Os principais custos são:
- Taxa de custódia da B3: cobrada sobre o valor dos títulos mantidos. O Tesouro Selic tem isenção para valores até determinado limite — consulte o site oficial para saber o valor atualizado.
- IOF (Imposto sobre Operações Financeiras): incide sobre resgates realizados nos primeiros 30 dias após a aplicação. Quanto antes o resgate, maior a alíquota.
- Imposto de Renda com tabela regressiva: começa em 22,5% para aplicações de até 180 dias e cai progressivamente até 15% para aplicações acima de 720 dias. Quanto mais tempo o dinheiro fica investido, menor o imposto.
Como as alíquotas e limites podem ser atualizados, o mais indicado é consultar os valores vigentes diretamente no site do Tesouro Direto antes de tomar qualquer decisão. Mesmo com esses custos, o rendimento líquido dos títulos públicos tende a superar o da poupança na maioria dos cenários — em especial nos títulos mantidos por prazos mais longos.
Perguntas frequentes sobre como investir no Tesouro Direto
Qual o valor mínimo para investir no Tesouro Direto?
O investimento mínimo gira em torno de R$ 30, mas o valor exato pode variar conforme o título e o preço unitário no momento da compra. Antes de aplicar, o site do Tesouro Direto exibe o valor mínimo atualizado para cada título disponível.
O Tesouro Direto rende mais que a poupança?

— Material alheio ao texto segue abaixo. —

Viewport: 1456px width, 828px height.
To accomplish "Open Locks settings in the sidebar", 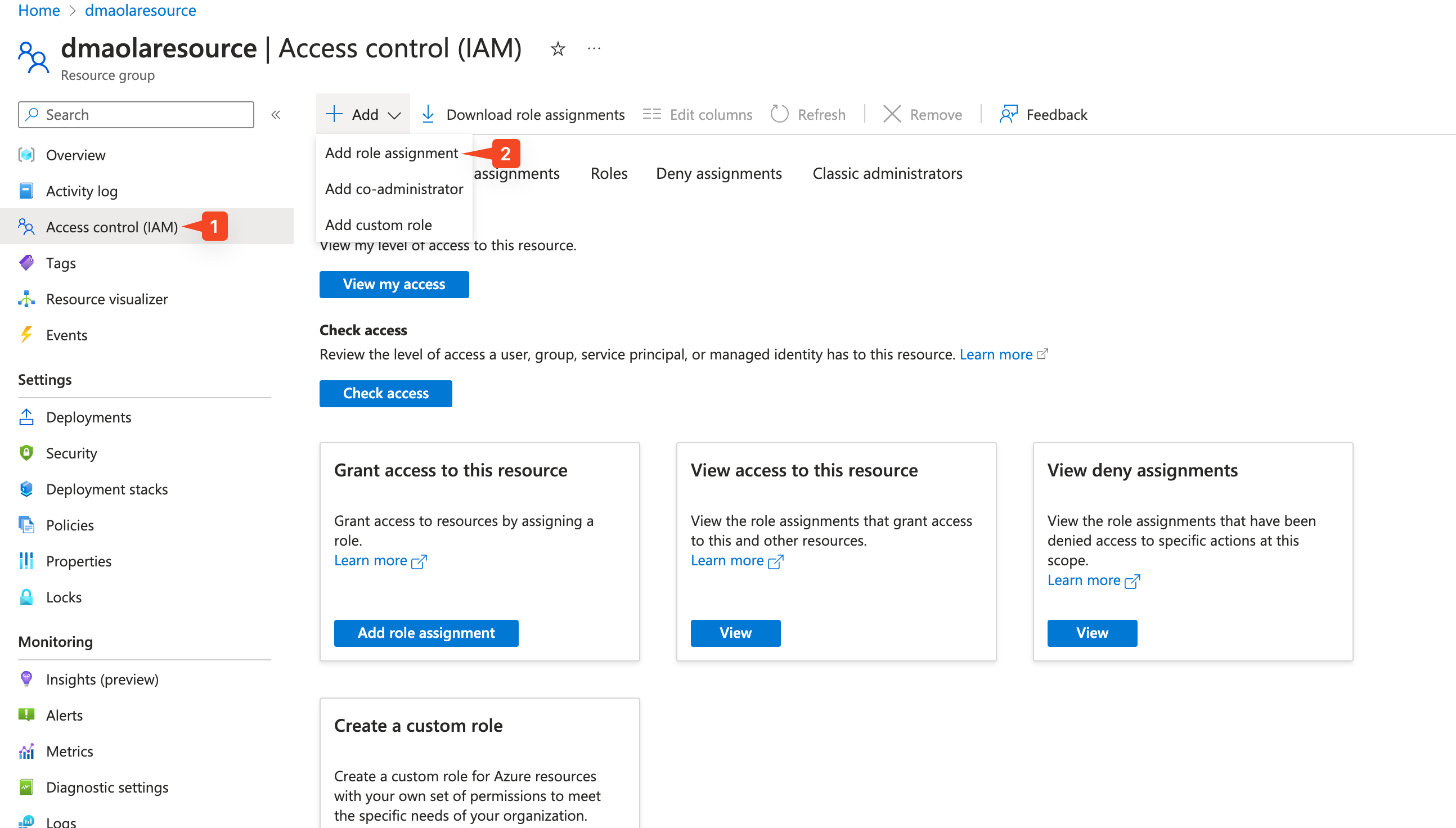I will [x=64, y=597].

Na maioria dos cenários, os títulos do Tesouro Direto oferecem rendimento superior ao da poupança, mesmo após o desconto de taxas e impostos. A diferença varia conforme o título escolhido e o prazo do investimento — títulos mantidos por períodos mais longos tendem a apresentar resultados mais expressivos em comparação com a caderneta.

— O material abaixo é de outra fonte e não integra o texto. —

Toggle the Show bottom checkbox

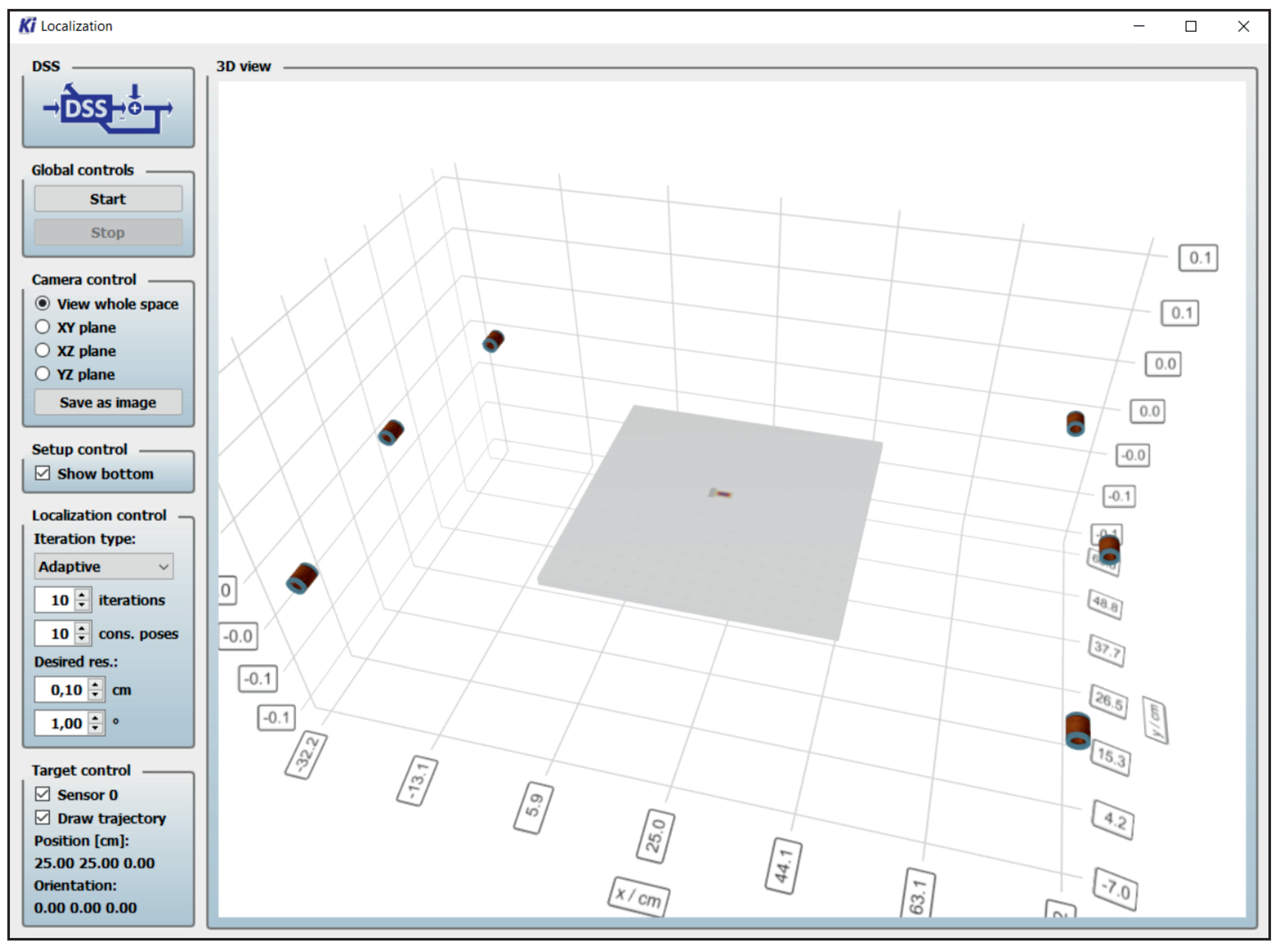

Posso perder dinheiro no Tesouro Direto?
Se o título for mantido até o vencimento, a pessoa recebe o valor combinado no momento da compra. O risco de perda existe em resgates antecipados de títulos Prefixados e IPCA+, por conta da marcação a mercado — o preço pode estar abaixo do valor pago dependendo das condições do mercado naquele momento. O Tesouro Selic tem volatilidade muito baixa nesse aspecto e raramente apresenta variações negativas no curto prazo.

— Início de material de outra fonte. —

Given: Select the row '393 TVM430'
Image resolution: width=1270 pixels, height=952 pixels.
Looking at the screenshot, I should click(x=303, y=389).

Preciso de uma corretora para investir no Tesouro Direto?
Não necessariamente. É possível investir pelo próprio site do Tesouro Direto com cadastro via conta Gov.br, pelo fluxo chamado Cad&Pag. Também é possível investir por meio de uma corretora ou banco habilitado — e muitas corretoras não cobram taxa de administração para o Tesouro Direto, o que torna essa opção bastante acessível.
Organizar as finanças pessoais é o passo que antecede qualquer investimento consistente. Saber quanto entra, quanto sai e quanto sobra todo mês é o que torna possível definir um valor real para aportar no Tesouro Direto sem comprometer o orçamento. Apps de gestão financeira como o Mercado Pago podem ajudar nesse processo, permitindo separar o dinheiro destinado a investimentos antes mesmo de transferi-lo para a corretora. Com as finanças organizadas e uma rotina de aportes definida, o Tesouro Direto se torna uma ferramenta concreta de construção de patrimônio — acessível para quem está começando do zero.